Copy every line of the listing below word for word, and leave the pictures out of your answer.

Stored listing
+ + + + + + +

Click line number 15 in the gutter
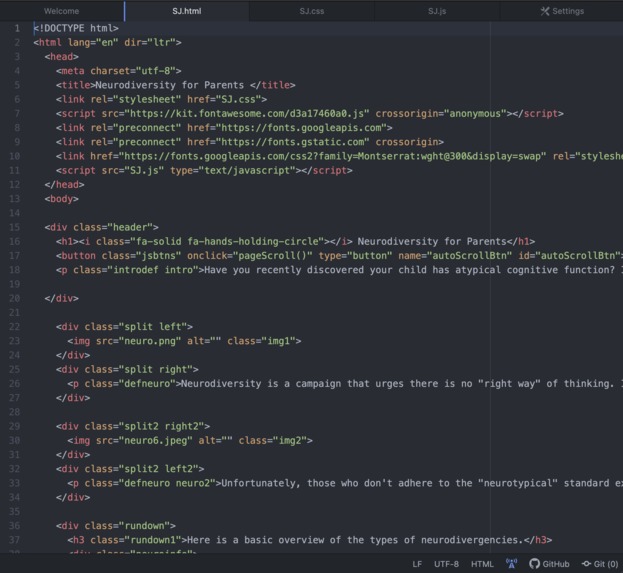This screenshot has width=623, height=573. (15, 227)
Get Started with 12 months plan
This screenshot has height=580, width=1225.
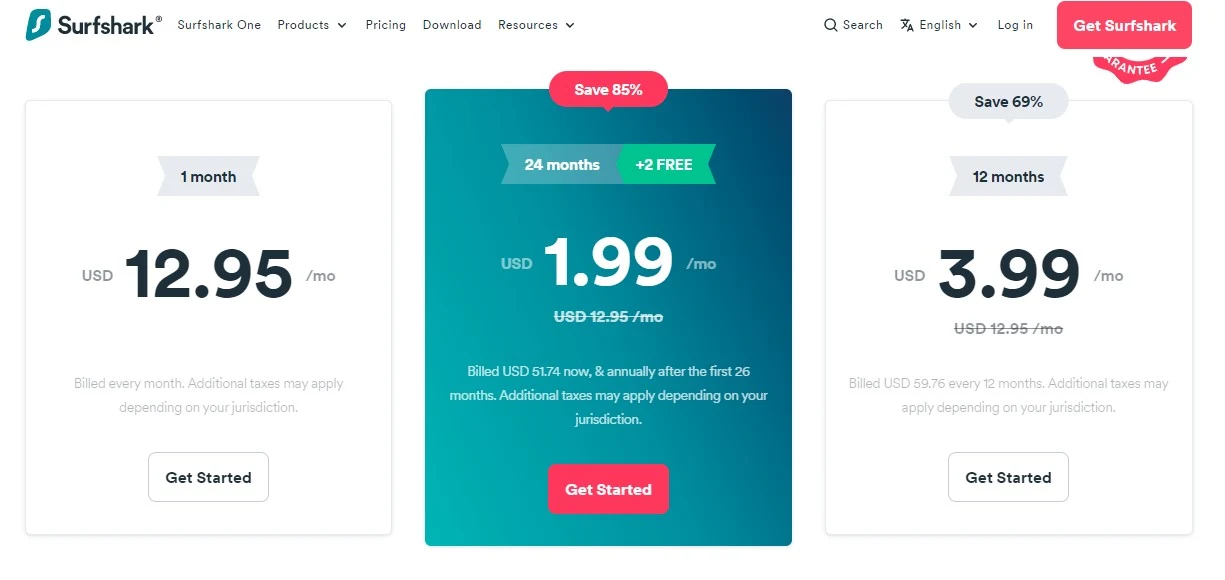[1008, 477]
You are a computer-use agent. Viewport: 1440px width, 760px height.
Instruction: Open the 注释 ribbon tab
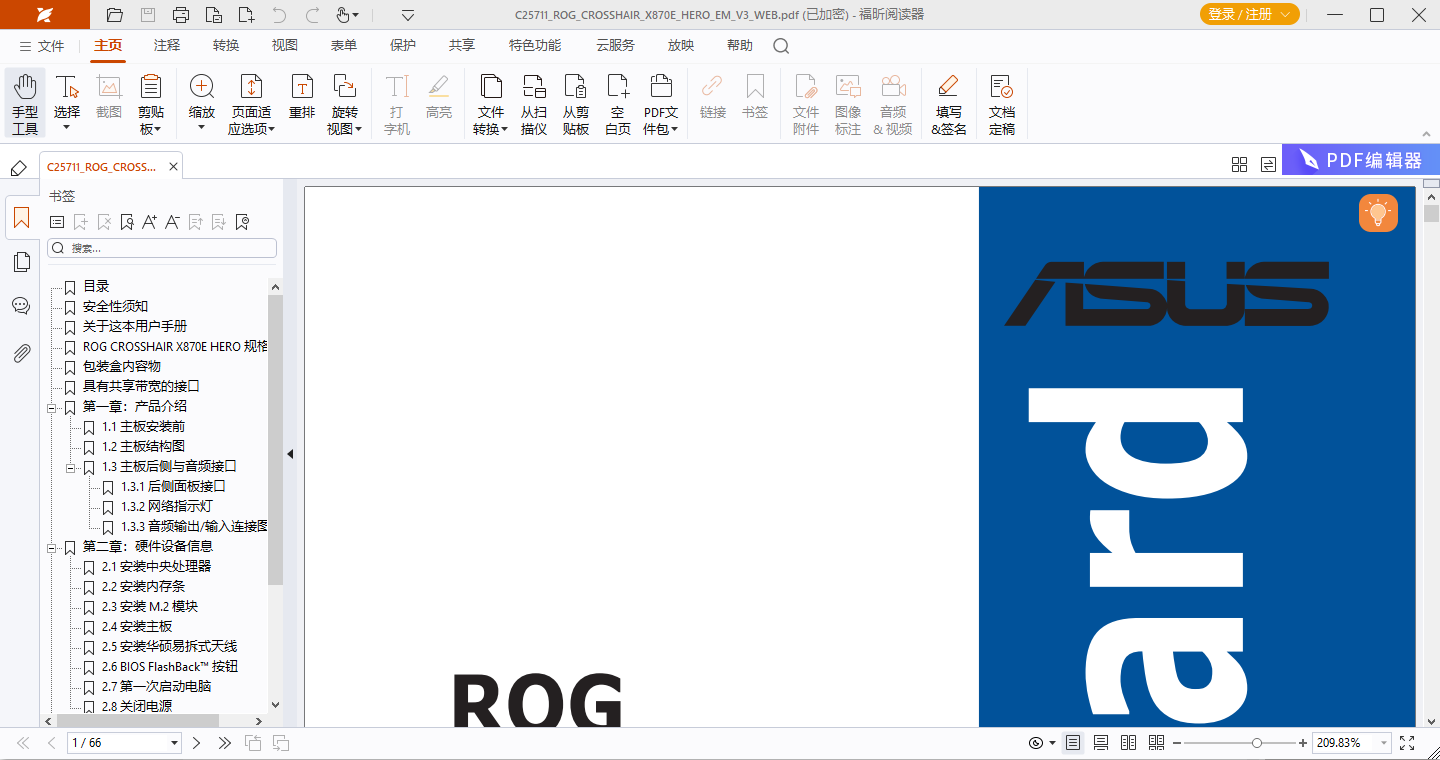167,46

+ + + + + + +

Task result —
Click line number 15 in the gutter
This screenshot has width=623, height=573. (15, 227)
Get Started with 12 months plan
This screenshot has height=580, width=1225.
[1008, 477]
You are a computer-use agent. Viewport: 1440px width, 760px height.
Instruction: Open the 注释 ribbon tab
167,46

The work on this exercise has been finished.